In 2016, after many years of development, Plan 2014 was adopted by the International Joint Commission as a new plan to manage water levels in the Great Lakes and the upper St. Lawrence River. This plan replaced the previous management plan that dated to the completion and flooding of the St. Lawrence-Seaway in 1958. Plan 2014 incorporated more than a decade of study to develop, promised to assist in restoring coastal wetlands, assist with climate change impact, and “continue to protect against extreme high and low water levels.” Recreational boaters, shoreline communities, commercial navigation and hydroelectric power generation were all considerations.

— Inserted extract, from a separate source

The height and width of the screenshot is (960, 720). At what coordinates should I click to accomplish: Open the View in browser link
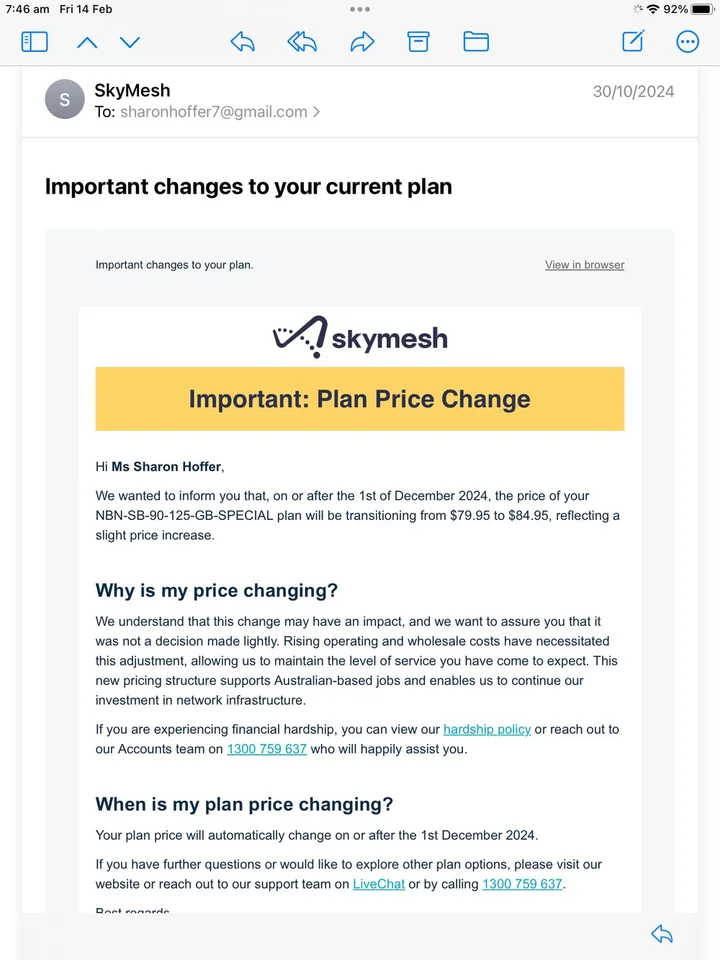(x=584, y=265)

In the six years since the plan went into effect, we have seen in the Lake St. Lawrence region two years of record-breaking high water levels, and three years of low or extremely low water levels. The region is on track to finish 2022 on the extremely low end of the spectrum.
The impact of these drastic water level fluctuations is immense. Recreational boaters have seen their craft docked in mud more than 30 feet away from the former shoreline. Shoreline communities and the businesses that generate the bulk of their yearly income from the St. Lawrence have been financially hit. Commercial navigation has seen frequent warnings and orders put in place due to low water levels. The environmental impact of the wildly fluctuating water levels has negated the planned benefits for coastal marsh lands, fish habitat, and the local wildlife. In fact, the only area in the Plan 2014 that has not been greatly affected is hydroelectric power generation.
Since 2017, affected groups have lobbied the IJC and its International Lake Ontario St. Lawrence River board to adjust, modify, or outright scrap the Plan 2014 management strategy. So far lip service has been paid, and minor deviations to remove more water from the Upper Great Lakes has been the result. Local concerns have not been addressed.
Federal, provincial, and local politicians have not gained any traction because this issue is bigger than just Eastern Ontario. Plan 2014 does not just manage Lake St. Lawrence, but the water from Lake Ontario that flows through the Seaway system. The IJC’s interests are now as in the 1950s, hydroelectric power generation first, large-scale shipping second, ignore the rest. The Lake Ontario basin has a significantly larger population in its watershed than that of Lake St. Lawrence and the St. Lawrence River east to Cornwall. This region’s concerns are inconsequential.
Residents, business owners, and shoreline communities, along with the environment, deserve equal consideration when dealing with water levels in this region. Action must be taken to noticeably modify the existing Plan 2014, or scrap it altogether and start over. We see the effects of doing nothing – and that must stop. Residents in this region deserve action to substantially address water level issues and not empty platitudes.